● **Exercise description**: Please pull out each line from the records below that contains the word "Open" and copy it. Case counts.

● **Records to process**:
──────
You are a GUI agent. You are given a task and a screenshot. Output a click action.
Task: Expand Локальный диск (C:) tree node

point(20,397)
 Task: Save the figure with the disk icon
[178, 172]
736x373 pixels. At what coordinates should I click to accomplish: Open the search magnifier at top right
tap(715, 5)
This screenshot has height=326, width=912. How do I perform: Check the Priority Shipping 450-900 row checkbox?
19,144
──────
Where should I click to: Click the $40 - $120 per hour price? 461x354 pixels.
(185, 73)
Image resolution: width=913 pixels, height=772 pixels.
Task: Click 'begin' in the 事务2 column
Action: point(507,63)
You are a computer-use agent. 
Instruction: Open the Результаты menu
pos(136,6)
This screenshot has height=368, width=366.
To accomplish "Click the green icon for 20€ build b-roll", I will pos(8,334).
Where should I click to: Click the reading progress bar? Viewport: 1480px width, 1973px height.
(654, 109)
──────
● **The result**:
736x373 pixels. At what coordinates should I click to accomplish: Open the search magnifier at top right
Instruction: Open the Результаты menu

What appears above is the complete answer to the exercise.